Czy nam się to podoba czy nie, moda na Halloween zagościła u nas na dobre. W szkołach organizowane są zabawy w terenie wzorem amerykańskich Treat or trick, a to co dzieje się w sklepach to czyste szaleństwo. Dynie, sztuczne pajęczyny, cukierki-żelki w kształcie gałek ocznych... szał :)
Mi zabawy w Cukierek albo psikus zupełnie nie przeszkadzają. A Halloweenowe przyjęcia bardzo lubię :)
Dziś przedstawiam realizację Halloweenowego domowego party.
Kolorystyka nawiązywała do pomarańczowej dyni, białych duchów i czarnych nietoperzy. Pamiętajcie, że przygotowując tematyczne przyjęcie warto wybrać sobie kolorystykę, w której utrzymane będą dekoracje i cały wystrój.
Do wykonania dekoracji możemy zaangażować całą rodzinę. Dzieciom, zwłaszcza w wieku szkolnym, sprawi to frajdę. Poza tym, mogą mieć one fajne pomysły :)

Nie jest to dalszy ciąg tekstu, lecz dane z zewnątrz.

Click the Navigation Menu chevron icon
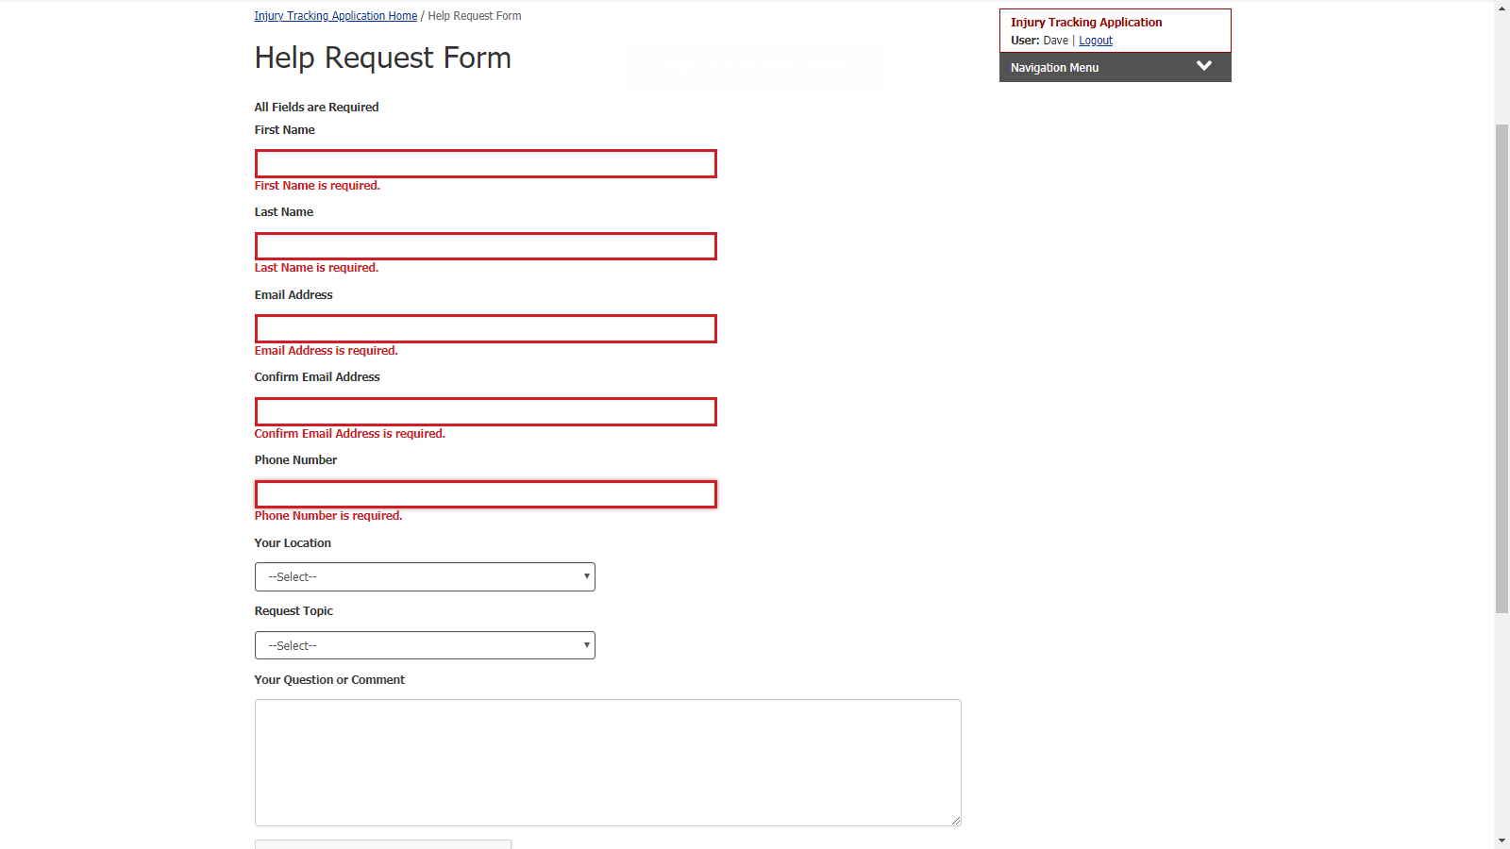point(1203,66)
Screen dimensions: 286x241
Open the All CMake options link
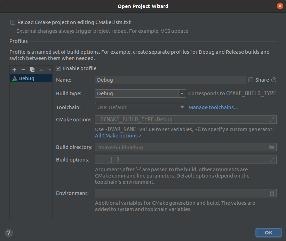pyautogui.click(x=117, y=136)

Menu musi nawiązywać do przewodniego motywu - ma być strasznie
:) Tematycznych słodyczy i przekąsek na przełomie października i
listopada w sklepach nie brakuje, ale możemy wymyślić coś sami.
Ciastka-duchy to udekorowane biszkopty. Krwistym napojem jest sok
pomidorowy, a dyniowym sok pomarańczowy.